The forecourt—known in Egyptian as weba—stands immediately behind the pylon in the standard temple plan. It was normally rectangular, the same width as the hypostyle hall behind it. In some temples the fore-court contains an altar for offerings. Rows of columns support a roof for a portico running on four sides of the forecourt. A ramp in the center of the back wall leads the visitor into the hypostyle hall. The forecourt was part of the public area where the common people observed the procession of the god, a major part of temple ritual. There also the people could see relief scenes carved on the sidewalls that depict the king in both historical and religious activities. Historical activities might include leading the army to victory, while religious scenes showed the king worshipping the gods. The sunny central court served to set up the contrast between dark and light as the visitor proceeded through the dark gateway into the light of the courtyard.
The Hypostyle Hall in the Standard Temple.

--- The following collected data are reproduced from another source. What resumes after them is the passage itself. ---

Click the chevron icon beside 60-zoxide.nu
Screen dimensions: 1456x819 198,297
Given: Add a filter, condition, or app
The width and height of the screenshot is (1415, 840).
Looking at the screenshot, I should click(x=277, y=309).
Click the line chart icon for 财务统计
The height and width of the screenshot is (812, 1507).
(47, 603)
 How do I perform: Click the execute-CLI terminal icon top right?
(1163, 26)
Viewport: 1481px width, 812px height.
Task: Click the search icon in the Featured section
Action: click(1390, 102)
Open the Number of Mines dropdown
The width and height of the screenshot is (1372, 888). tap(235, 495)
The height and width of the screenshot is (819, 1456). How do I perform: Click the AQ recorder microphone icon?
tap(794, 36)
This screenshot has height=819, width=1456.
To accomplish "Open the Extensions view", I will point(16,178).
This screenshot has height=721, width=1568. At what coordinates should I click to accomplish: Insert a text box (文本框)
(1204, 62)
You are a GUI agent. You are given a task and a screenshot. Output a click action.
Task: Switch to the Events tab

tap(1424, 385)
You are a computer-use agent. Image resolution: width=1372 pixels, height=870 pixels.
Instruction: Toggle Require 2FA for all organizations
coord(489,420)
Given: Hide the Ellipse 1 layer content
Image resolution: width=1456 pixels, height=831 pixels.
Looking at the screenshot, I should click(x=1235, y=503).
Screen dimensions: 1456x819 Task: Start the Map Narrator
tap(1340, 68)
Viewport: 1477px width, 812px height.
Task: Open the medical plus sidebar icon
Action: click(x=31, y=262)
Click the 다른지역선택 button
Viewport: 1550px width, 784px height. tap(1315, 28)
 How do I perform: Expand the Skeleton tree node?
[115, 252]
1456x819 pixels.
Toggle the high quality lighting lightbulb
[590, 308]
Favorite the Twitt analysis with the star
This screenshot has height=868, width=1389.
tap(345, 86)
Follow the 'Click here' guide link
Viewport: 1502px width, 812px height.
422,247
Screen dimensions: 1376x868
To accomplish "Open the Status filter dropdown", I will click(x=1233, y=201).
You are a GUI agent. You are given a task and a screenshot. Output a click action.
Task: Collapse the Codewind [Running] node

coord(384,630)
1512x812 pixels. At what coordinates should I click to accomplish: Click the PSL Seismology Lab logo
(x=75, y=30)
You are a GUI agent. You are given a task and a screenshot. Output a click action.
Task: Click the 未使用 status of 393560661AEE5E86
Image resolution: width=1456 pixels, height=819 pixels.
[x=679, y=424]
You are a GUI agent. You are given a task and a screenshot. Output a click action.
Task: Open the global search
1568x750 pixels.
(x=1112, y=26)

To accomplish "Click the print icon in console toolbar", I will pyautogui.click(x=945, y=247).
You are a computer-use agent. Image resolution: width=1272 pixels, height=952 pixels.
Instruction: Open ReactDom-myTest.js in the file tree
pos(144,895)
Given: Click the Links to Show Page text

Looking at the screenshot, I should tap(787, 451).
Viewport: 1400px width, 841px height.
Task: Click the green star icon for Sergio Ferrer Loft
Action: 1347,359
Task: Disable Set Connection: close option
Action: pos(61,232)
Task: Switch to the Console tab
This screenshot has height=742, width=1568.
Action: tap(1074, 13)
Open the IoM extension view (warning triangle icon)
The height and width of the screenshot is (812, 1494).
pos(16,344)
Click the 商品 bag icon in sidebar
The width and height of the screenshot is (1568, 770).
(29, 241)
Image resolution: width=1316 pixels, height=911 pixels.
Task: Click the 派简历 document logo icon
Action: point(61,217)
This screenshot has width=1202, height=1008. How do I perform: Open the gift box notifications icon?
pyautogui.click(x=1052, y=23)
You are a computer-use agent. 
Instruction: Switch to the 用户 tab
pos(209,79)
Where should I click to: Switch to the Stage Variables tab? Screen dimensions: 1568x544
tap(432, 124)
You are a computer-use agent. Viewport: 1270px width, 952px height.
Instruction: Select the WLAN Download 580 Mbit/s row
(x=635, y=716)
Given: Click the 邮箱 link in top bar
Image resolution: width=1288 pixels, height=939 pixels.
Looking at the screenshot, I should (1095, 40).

Egyptologists gave the Egyptian wadjit the name "hypostyle hall." This name is a Greek word meaning "full of columns" since it contains many more columns than is needed to support the roof. The hypostyle hall is wider than it is long. The central axis of the building passes through its middle aisle. At least in the Ramesside Period (1292–1075 b.c.e.), the columns along the central aisle are taller than the columns on the sides of the building. This allows for a roof that is higher in the center than on the sides. The gap between the roof resting on the taller columns and the roof resting on the shorter columns, covered by a stone grill, allowed diffused light to enter the building. This arrangement is called a clerestory. The internal decoration of the hypostyle hall depicts the king making offerings to various gods. In some hypostyle halls there were divisions among the "hall of appearance," "hall of offering," and "intermediate hall." These names suggest but do not entirely explain the use of the hypostyle hall. The "appearance" of the god was a ritual where certain people could see the god's statue. The offerings were the opportunity to feed the god.
The Sanctuary in the Standard Temple Plan.
Just as the back rooms of an Egyptian house were the private family rooms, the back of an Egyptian temple is the sanctuary (naos)—the private rooms where the god sleeps, dresses, and washes. The god, in this case, was a statue, often made from precious metal. Only the high priests entered this room to assist the god in his daily routine. In some cases the private rooms also included a storage area for the god's barque, a boat that priests used to transport the god in procession. Often there were multiple sanctuaries in a temple to accommodate the worship of multiple gods in one temple.
Purification Facilities.
Temples often included a "pure court" used to slaughter animals for sacrifice and an artificial lake where the priests washed. In some rituals the lake was also used for the god's ritual voyages. The lakes were sometimes shaped like a "U" that enclosed part of the temple or were rectangular.
Temple Orientation in the New Kingdom.
The determination of temple orientation is much more complex in the New Kingdom than in the Old and Middle Kingdoms. Old and Middle Kingdom temples' orientation falls into two groups. The so-called Djoser type favored a north/south axis. The Meidum type favored an east/west axis. Research conducted by Alexander Badawy, the Egyptian Egyptologist, shows that New Kingdom temples' orientation stemmed from their relationship to the Nile River or the local canal that led from the Nile to the temple entrance. The temple axis seems always to have been perpendicular to the Nile or the canal. Thus temples' orientation seems to shift from place to place with the meanders of the river. This is the reason that archaeologists refer to "local north," when describing a particular building, a concept that corresponds with the direction that the river flows downstream.
sources
Alexander Badawy, A History of Egyptian Architecture: The Empire (the New Kingdom) (Berkeley: University of California Press, 1968).
Richard H. Wilkinson, The Complete Temples of Egypt (London: Thames and Hudson Ltd., 2000).